3) Reza el Padre Nuestro.
(Padre nuestro, que estás en el cielo, santificado sea tu Nombre; venga a nosotros tu reino; hágase tu voluntad, en la tierra como en el cielo. Danos hoy nuestro pan de cada día; perdona nuestras ofensas, como también nosotros perdonamos a los que nos ofenden; no nos dejes caer en la tentación y líbranos del mal. Amén.)

4) Reza tres veces el "Ave María" (puedes empezar, si no eres católico, rezándolo en su versión "pre-Trento").
(Dios te salve, María; llena eres de gracia el Señor es contigo; bendita eres entre todas las mujeres y bendito es el fruto de tu vientre, Jesús [hasta aquí es lo que se conoce como 'versón pre-Trento]. Santa María, Madre de Dios, ruega por nosotros pecadores, ahora y en la hora de nuestra muerte, amén)

5) Reza un "Gloria".
(Gloria al Padre, y al Hijo y al Espíritu Santo.
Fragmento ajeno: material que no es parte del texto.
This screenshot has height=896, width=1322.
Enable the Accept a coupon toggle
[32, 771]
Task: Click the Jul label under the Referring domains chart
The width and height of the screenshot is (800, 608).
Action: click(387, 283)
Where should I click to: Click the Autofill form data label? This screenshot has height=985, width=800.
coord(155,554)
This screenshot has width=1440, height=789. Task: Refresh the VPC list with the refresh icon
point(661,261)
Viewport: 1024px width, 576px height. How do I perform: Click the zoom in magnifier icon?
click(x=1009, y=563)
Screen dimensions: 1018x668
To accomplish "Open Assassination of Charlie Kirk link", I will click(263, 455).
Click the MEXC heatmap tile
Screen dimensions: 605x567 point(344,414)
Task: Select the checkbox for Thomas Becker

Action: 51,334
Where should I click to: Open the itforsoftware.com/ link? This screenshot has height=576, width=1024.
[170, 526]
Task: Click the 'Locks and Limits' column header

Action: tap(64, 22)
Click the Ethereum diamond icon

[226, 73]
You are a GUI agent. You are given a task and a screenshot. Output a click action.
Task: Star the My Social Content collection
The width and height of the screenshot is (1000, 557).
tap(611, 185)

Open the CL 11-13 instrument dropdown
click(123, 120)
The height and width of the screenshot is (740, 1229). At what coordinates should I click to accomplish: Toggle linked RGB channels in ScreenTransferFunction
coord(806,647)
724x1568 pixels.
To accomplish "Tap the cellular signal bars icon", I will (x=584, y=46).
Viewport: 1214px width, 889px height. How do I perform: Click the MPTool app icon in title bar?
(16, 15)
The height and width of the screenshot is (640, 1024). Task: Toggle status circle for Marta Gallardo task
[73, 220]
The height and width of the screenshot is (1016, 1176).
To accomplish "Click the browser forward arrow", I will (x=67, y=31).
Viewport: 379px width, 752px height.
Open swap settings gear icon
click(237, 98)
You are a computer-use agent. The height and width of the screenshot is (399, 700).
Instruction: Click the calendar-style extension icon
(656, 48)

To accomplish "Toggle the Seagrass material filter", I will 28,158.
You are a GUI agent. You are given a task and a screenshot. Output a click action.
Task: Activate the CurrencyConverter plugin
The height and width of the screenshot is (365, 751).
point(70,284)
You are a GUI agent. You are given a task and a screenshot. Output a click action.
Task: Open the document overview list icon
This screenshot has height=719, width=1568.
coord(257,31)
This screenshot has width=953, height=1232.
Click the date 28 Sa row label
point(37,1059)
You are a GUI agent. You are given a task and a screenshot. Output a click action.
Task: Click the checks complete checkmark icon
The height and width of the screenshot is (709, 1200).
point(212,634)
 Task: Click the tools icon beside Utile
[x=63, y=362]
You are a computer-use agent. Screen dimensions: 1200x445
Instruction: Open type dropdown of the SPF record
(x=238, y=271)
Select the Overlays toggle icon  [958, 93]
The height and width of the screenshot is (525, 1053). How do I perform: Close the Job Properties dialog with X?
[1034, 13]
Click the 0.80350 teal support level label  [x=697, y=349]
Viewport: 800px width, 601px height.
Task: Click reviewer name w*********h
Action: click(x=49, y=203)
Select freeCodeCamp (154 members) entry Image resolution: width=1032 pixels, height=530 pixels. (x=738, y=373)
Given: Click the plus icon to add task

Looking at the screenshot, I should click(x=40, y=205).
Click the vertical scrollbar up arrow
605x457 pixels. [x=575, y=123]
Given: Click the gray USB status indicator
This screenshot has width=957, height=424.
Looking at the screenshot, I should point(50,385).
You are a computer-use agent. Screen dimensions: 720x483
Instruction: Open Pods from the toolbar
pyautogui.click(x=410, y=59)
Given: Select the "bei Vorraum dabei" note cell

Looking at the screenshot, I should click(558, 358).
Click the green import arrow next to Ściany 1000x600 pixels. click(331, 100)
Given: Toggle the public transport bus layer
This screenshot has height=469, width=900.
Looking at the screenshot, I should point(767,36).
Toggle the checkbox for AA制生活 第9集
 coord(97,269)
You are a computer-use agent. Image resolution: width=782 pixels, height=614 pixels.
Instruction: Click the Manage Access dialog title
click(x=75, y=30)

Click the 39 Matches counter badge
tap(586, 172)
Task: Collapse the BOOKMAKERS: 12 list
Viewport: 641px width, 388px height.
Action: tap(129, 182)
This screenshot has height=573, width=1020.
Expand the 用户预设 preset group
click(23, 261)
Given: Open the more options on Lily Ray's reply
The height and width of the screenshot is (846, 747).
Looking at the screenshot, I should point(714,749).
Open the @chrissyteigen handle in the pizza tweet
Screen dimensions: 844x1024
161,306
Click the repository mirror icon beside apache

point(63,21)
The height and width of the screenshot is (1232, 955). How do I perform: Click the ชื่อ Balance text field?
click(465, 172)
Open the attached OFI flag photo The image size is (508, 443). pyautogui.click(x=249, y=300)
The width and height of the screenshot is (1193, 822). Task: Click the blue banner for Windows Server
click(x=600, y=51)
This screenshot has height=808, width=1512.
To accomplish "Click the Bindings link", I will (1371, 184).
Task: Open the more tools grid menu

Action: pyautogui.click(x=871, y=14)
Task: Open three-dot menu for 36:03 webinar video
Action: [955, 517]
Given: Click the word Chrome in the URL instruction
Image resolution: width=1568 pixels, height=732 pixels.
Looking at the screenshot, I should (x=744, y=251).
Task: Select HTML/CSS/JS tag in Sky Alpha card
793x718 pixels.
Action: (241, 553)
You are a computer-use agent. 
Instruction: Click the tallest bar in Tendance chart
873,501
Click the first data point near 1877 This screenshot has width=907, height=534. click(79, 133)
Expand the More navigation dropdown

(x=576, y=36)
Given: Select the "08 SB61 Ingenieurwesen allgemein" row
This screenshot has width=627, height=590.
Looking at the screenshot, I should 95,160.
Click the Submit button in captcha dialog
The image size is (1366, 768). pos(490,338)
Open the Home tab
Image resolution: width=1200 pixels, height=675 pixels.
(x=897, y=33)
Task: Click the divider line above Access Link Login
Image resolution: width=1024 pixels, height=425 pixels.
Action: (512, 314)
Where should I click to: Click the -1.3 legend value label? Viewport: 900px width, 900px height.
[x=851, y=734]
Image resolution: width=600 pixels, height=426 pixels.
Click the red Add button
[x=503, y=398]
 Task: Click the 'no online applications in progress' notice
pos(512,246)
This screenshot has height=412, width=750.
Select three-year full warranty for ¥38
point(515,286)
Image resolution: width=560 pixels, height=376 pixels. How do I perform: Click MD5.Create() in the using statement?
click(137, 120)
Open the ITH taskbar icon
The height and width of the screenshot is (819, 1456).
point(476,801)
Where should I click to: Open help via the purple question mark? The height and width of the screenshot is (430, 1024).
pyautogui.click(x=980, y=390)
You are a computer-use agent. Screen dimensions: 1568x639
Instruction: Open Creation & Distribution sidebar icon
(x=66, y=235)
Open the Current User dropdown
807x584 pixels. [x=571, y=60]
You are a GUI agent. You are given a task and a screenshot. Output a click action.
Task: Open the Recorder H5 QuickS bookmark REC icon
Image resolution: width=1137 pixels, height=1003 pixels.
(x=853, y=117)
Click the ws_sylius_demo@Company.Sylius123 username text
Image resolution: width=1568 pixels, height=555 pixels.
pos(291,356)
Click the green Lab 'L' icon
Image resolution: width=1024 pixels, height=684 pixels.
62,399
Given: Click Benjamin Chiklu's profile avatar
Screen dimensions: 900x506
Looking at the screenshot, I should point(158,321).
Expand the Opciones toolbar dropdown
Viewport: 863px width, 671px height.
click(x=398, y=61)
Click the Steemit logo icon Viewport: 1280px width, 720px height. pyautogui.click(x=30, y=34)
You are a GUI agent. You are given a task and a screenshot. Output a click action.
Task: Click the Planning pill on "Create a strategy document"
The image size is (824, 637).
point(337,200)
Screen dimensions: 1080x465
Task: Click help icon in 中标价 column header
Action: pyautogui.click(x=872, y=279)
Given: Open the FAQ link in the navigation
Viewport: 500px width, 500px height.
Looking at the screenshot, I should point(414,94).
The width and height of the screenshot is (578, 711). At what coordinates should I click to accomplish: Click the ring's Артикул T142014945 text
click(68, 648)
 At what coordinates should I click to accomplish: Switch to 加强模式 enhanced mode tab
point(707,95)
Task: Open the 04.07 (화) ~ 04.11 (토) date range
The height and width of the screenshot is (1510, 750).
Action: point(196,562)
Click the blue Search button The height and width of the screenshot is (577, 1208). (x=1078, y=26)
Como era en el principio, ahora y siempre, y por los siglos de los siglos, amén.)

Lo anterior es una especie de introducción espiritual preparatoria antes de los misterios. A continuación comenzamos formalmente con ellos.

Paso 2: Lees el primer misterio (aquí puedes ver todos los misterios del rosario), meditas unos segundos sobre él y luego dices:

- Un Padre Nuestro.

Inmediatamente después del Padre Nuestro recitas las siguientes oraciones extraídas de la Santa Misa:

- "Líbranos de todos los males, Señor, y concédenos la paz en nuestros días, para que, ayudados por tu misericordia, vivamos siempre libres de pecado y protegidos de toda perturbación, mientras esperamos la gloriosa venida de nuestro salvador Jesucristo."

- "Tuyo es el reino, tuyo el poder y la gloria por siempre, Señor."

- "Señor Jesucristo, que dijiste a tus apóstoles, mis paz os dejo, mi paz os doy, no tomes en cuenta nuestros pecados sino la fe de tu Iglesia, y conforme a tu palabra, concédele la paz y la unidad. Tú que vives y reinas por los siglos de los siglos, amén."

- Haz 10 repeticiones de la Oración de Jesús.
("Señor Jesucristo, Hijo de Dios, ten piedad de mi, que soy pecador").

- Después de las repeticiones, cierras las oraciones correspondientes al primer misterio con un "Gloria" y la oración que la Santa Virgen María enseñó a los niños de Fátima:
("Oh, Jesús, señor mío, perdónanos nuestros pecados, sálvanos del infierno y guía todas las almas al cielo, especialmente aquellas que necesitan más de tu misericordia, amén."). También puedes incluir la oración al Espíritu Santo: (Hermoso, bondadoso y misericordioso Espíritu Santo, Señor y Dador de vida, llena nuestras almas y nuestros corazones con tu gracia y con tus dones, y guíanos por el buen andar, para que nuestras vidas sean agradables a Ti, a Jesucristo y a nuestro Padre Celestial).

Pasas a la lectura del segundo misterio y continúas como ya se explicó; el Padre Nuestro, las oraciones de la Misa, las 10 repeticiones de la Oración de Jesús, el Gloria, la Oración de Fátima y al Espíritu Santo; así hasta concluir los cinco misterios diarios.

Por último puedes terminar con unas palabras personales libremente hacia el Señor y cerrar con un Padre Nuestro, un Ave María y un Gloria.